For Sobacı, this becomes more urgent as "we live in a time when the line between truth and lies is being broken, and toxic ideas and information have become commonplace". Disinformation, he continues, would not only be found in the news, "but also in films, series, documentaries, animations and mobile apps". Thus, Ankara would be willing to fight the cultural and information battle, with this new platform as a loudspeaker for its message to a mainly young audience.

PHOTO/PIXABAY – Netflix

Turkish TV series have become one of the country's main cultural products, constituting a mass phenomenon internationally, with hundreds of millions of viewers from the Arab world to Europe. Turkey has thus become the second largest exporter of TV series in the world, behind only the United States. 

This announcement comes against a backdrop of growing tensions between the Justice and Development Party (AKP) government, led by Recep Tayyip Erdoğan, and platforms such as Netflix, against which government censorship has increased.

In April 2020, controversy erupted over Netflix France's plans to work on a film about the Armenian genocide, a massacre of hundreds of thousands of Armenians and other Christians by the Young Turk government denied, however, by Ankara. In response, a campaign against Netflix was organised on social media. A few months later, Netflix had to cancel production of the Turkish series 'If Only' in the face of government pressure over the presence of a homosexual character. 

AFP PHOTO/HO/OFICINA DE PRENSA PRESIDENCIAL TURCA - El presidente turco Recep Tayyip Erdogan visitando la Hagia Sophia o Ayasofya-i Kebir Camii en Estambul, el 19 de julio de 2020

A subsequent law by the AKP government made it mandatory for internet platforms to respond within 48 hours to requests to remove content, which led Netflix to remove part of its catalogue in the country.

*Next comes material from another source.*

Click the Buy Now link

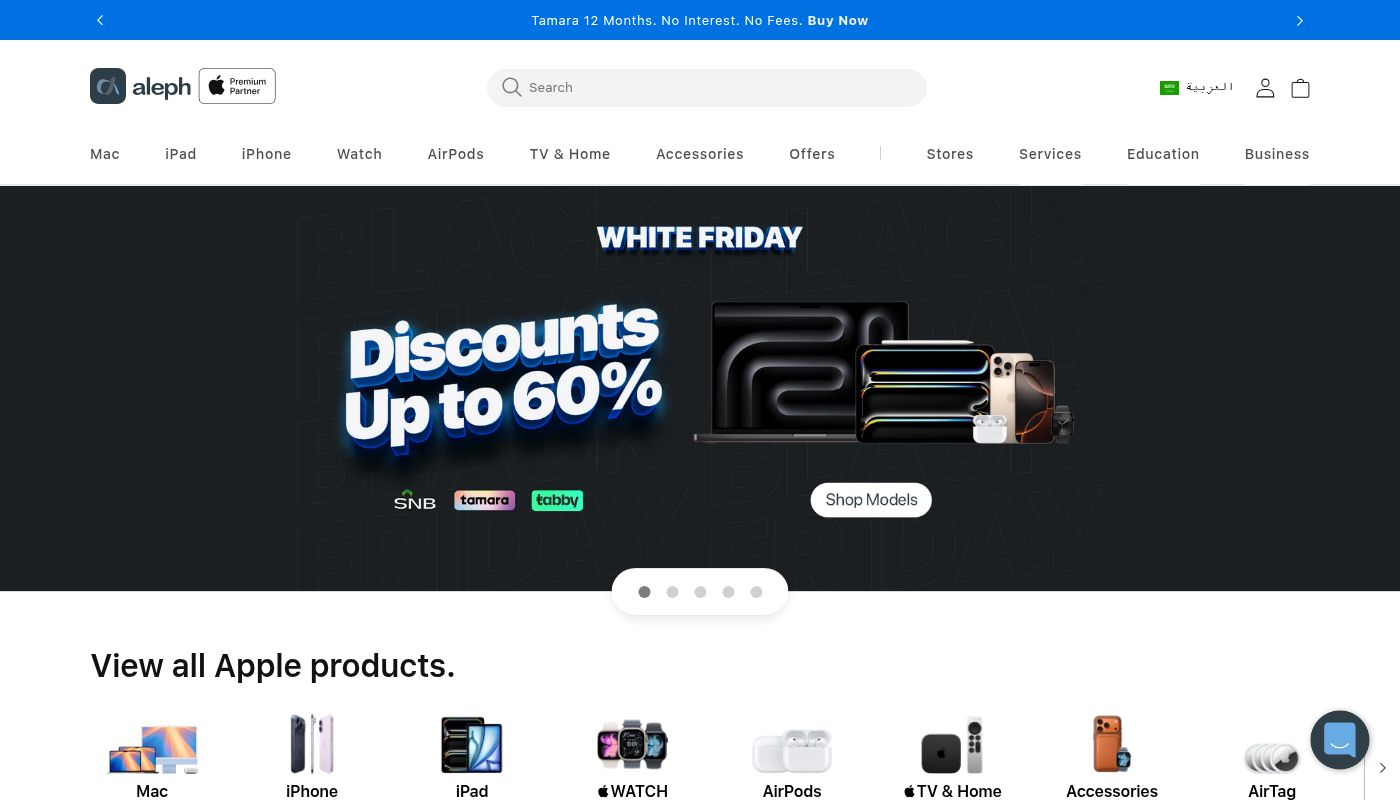pos(838,20)
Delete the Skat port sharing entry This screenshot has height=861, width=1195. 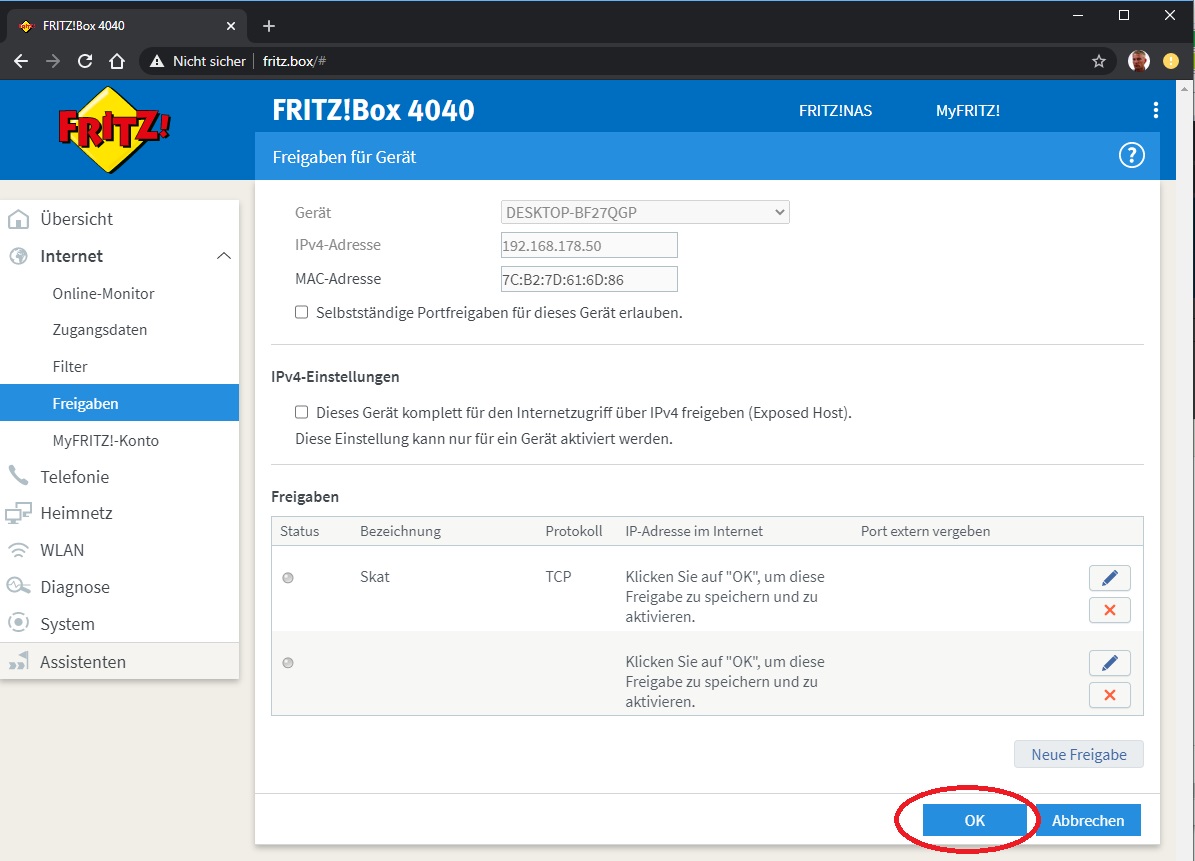(x=1109, y=610)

Erdoğan's government has been a leading force in the Islamisation of Turkish society, with a strongly conservative stance. In a speech, the president said that foreign platforms such as Netflix "do not suit this country and our people. That is why we want to shut them down or control them completely". "Do you understand why we are against platforms like YouTube, Twitter or Netflix? To get rid of these immoralities," the AKP leader concluded. 

PHOTO/PIXABAY – Netflix

Erdoğan's critics, meanwhile, point to the instrumentalisation of TRT to promote their own policies, both their news channels and TV series. This was stated by Renan Akyavas of the International Press Institute, for whom "TRT used to be the most respected media outlet in Turkey, thanks to its high quality, diverse and objective news. Unfortunately, its management has been taken over by the government step by step through decrees or changes in its regulations, turning it into a state propaganda media".